Uit een nieuwe prospectieve studie blijkt dat een toename van het sterfterisico geassocieerd wordt met het eten van aardappelen, maar enkel als ze gefrituurd zijn.
Slecht nieuws voor frietjes! We weten al dat frituren geen ideale bereidingswijze is voor het voedingsprofiel van de aardappel. Niet alleen maakt het een in wezen vetarme knol vetrijk, maar het genereert ook acrylamide, een stof waarvoor een sterk vermoeden bestaat dat ze kankerverwekkend is.
Deze keer toont een prospectieve studie echter aan dat twee of meer keer per week frietjes eten geassocieerd is met een significante toename van de sterfte.
Aardappel, twistappel
Deze studie, gepubliceerd in het American Journal of Clinical Nutrition, onderzoekt specifiek de invloed van het eten van aardappelen op de sterfte.
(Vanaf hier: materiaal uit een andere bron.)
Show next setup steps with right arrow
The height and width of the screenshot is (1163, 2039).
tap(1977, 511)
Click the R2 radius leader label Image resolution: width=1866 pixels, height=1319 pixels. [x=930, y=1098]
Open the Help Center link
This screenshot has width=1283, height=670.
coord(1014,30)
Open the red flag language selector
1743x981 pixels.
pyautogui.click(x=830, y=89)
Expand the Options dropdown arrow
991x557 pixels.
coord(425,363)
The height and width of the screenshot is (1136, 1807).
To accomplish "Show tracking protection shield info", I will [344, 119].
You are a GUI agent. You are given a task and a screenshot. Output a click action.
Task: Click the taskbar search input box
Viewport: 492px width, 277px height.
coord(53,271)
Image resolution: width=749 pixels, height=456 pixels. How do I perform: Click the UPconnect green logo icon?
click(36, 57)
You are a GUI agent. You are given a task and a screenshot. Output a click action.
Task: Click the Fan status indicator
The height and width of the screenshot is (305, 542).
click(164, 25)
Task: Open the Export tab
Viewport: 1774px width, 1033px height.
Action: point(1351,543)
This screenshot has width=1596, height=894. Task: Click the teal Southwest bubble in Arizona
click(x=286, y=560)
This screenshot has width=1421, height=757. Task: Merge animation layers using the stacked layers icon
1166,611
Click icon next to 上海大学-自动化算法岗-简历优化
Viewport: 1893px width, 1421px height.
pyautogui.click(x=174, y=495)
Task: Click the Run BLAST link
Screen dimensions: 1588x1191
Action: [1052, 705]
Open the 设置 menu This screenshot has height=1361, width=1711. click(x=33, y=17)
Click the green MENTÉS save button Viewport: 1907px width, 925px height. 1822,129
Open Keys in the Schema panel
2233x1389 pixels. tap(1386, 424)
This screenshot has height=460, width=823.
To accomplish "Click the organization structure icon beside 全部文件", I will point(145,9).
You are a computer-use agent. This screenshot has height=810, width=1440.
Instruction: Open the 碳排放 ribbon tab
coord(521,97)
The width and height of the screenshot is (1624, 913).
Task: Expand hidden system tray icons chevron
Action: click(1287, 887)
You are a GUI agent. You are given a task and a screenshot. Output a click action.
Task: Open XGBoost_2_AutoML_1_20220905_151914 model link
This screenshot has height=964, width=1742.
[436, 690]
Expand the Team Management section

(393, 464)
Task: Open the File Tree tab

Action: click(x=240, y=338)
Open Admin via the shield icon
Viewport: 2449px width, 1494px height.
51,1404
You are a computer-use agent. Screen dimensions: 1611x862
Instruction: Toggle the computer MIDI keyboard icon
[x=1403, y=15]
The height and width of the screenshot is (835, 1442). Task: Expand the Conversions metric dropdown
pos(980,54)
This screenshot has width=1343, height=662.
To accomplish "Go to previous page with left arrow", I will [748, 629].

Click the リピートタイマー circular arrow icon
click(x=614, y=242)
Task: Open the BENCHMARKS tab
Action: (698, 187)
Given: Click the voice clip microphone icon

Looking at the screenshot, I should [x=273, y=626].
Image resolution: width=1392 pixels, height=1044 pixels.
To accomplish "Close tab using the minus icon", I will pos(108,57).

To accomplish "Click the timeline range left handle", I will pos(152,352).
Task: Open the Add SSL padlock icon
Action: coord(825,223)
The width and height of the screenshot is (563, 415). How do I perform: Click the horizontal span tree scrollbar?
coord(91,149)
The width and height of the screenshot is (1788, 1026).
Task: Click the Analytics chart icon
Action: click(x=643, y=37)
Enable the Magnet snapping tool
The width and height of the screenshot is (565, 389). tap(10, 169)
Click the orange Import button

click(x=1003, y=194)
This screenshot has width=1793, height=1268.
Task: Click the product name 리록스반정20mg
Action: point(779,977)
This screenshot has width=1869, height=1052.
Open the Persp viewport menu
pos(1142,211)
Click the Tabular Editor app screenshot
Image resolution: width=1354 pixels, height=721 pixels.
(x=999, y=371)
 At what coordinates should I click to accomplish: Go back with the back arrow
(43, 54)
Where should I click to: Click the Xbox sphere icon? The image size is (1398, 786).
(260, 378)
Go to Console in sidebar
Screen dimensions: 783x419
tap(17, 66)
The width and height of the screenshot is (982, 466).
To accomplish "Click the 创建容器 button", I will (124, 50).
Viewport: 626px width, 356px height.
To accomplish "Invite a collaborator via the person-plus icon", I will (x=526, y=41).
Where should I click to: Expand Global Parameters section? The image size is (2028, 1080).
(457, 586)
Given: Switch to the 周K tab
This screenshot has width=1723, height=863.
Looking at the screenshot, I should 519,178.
Zelfs als we het niet over frituren hebben, zijn er immers nogal wat tegenstrijdige beweringen over de aardappel en zijn effecten op de gezondheid. Volgens sommigen zouden aardappels een kostbare bron van complexe koolhydraten zijn, terwijl anderen beweren dat ze vanwege hun vrij hoge glycemische index niet echt aan te bevelen zijn. Daarom volgden de onderzoekers acht jaar lang 4440 deelnemers van de Osteoarthritis Initiative cohort study in de leeftijdscategorie 45 tot 79 jaar.
Enkel verschil voor frituren
Na correctie voor veertien potentieel verstorende factoren wijzen de resultaten uit dat er geen verschil is in de sterfte tussen wie het meeste en het minste aardappelen eet. Uit de analyse van de subgroepen blijkt echter wel een toename van de sterfte bij wie twee à drie keer per week gefrituurde aardappelen eet (met een Hazard Ratio of HR van 1,95). De HR bedraagt 2,26 vanaf een verbruik van drie keer per week.
Deze resultaten bevestigen die van een literatuurstudie uit 2016, die een gebrek aan overtuigend bewijs aantoonde voor een verband tussen aardappelen en het risico op obesitas, diabetes of hart- en vaatziekten, frietjes uitgezonderd.